3. The One With All The Birds by @clothonono (Elwing/Eärendil, Elrond, Nerdanel, Sons of Fëanor)
What was her desire? "I desire my father, given back to me again," she said. "And my mother, and my brothers too. And my people, and my home, and all the years of my children's lives. Can the Lords of the West grant me this?" No one answered. Everyone knew the answer. "Equally I might desire that my enemy be punished. Let him go to the Halls of Mandos, whence none escape. Let me know that he is prisoned, so that I may gladly walk free." Is this your desire? "No," said Elwing. "I already told you my desire. Let justice be done. There is no vengeance that will satisfy me; there is no redress that can restore to me my father, my mother, my brothers, my home, and my children. There is nothing I want that he or you can give to me."
4. To Love What Is Mortal by @astridbecks (Lúthien/Thuringwethil)
Splintering pain as she was torn apart, yet as she parted beneath the hands of Lúthien there was a curious want mingled with the agony – strip me of this darkness, lay bare my soul, remake me – break me – and she had known pain before, had always known pain, but this was new and different and somehow right. (hurt me, because I deserve it. break me and make me as clean as you.)
5. woman into bird by @arrivisting (Elwing/Eärendil, Idril, Tuor, Elrond, Elros)
This is the best gift parents doomed to die can give their half-elven children, after all: to spare them the sight of their ends.
5 of mine from 2023:
1. Kill the Flame (Galadriel, the whole 3rd Finwean generation)
For Angrod, laughing at everything and everyone. You were an ass but you were our ass. You taught me patience, however little you meant to! For Aegnor, firebrand of our family. You saved me when the cold of the Ice tore into my heart. From you, I learned when to burn, and when to smoulder. For Finrod, dearest brother. What can I say? What words would suffice? Your ring’s bearer is worthy of his ancestors. I miss you. I miss you I miss you I miss you I miss you I miss you.
2. The Myth Hanging Heavy Over You (Elrond & Elwing)
He sends radiant wings, dark hair streaked with silver, a queen’s pride, laughter among the waves, lembas, handkerchiefs. He receives home, with such ardentness that he weeps for a week.
3. Sorrow Beyond Words, Collected Testimony of the War of Wrath (Finarfin, Lalwen)
The Valar said that he could no longer twist elves into orcs even by the time of his first imprisonment, but from the conditions there, from the bodies we pulled out…I don’t think he cared. Every torture, every debasement, every abomination against the Eruchîn that could be imagined. For each we thought might survive if we got them to the surface, there were five who wouldn’t, and ten corpses.

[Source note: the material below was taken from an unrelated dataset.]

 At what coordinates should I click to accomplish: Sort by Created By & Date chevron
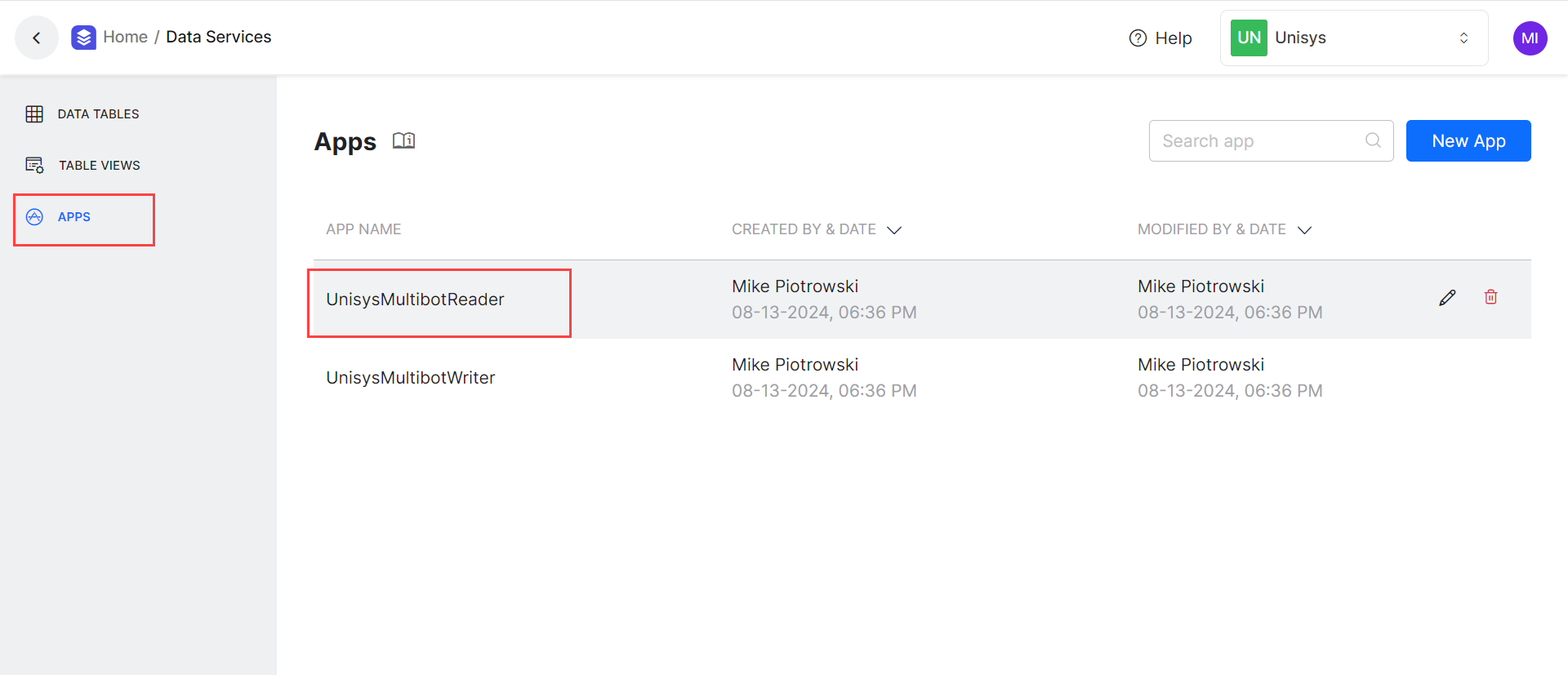coord(894,230)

4. Shall we look at the moon, my little loon? (Aerin, Aerin's mother)
Aerin stands in her mother’s dress before the looking glass, eyes unseeing. Hitheth adorns her with the jewelry which will be her dowry, the only riches of her house, the last gift of the elves who vanished into the mists as if they never were.
5. Still-untitled "What if Fëanor took the Helcaraxë" AU (Círdan, Thingol (for now))

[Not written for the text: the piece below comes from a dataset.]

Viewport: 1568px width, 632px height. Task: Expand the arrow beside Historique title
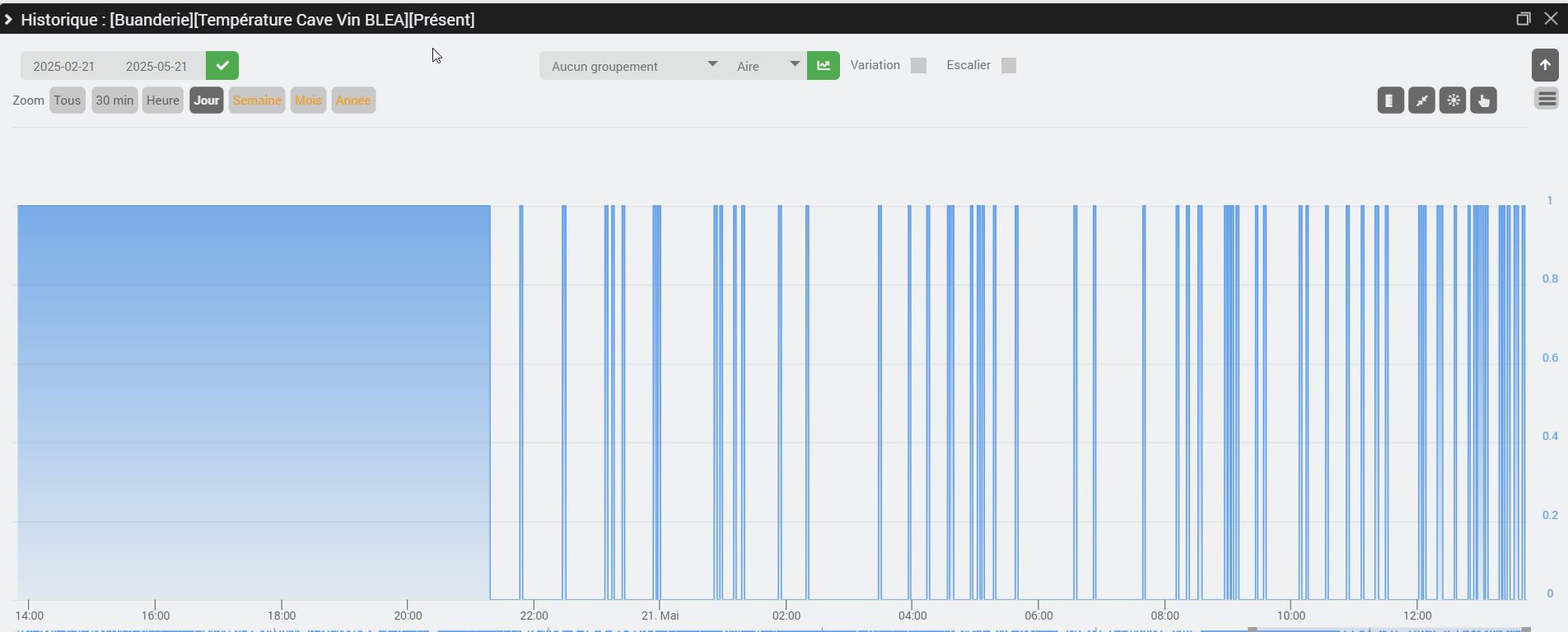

It's still Y.T. 1497. Morgoth hasn't had centuries to innovate his siege technology, but Círdan's cities also haven't been rebuilt with Noldor walls. The Grey Annals says Fëanáro's host arrives some seven solar years after Melian raises the Girdle. (Yes if we go by the usual "1 tree year = 9.582 solar years" then it could've been upwards of 25 solar years since the Darkening in 1495 before the landing at Losgar.) (I hate Tolkien's timelines sometimes.)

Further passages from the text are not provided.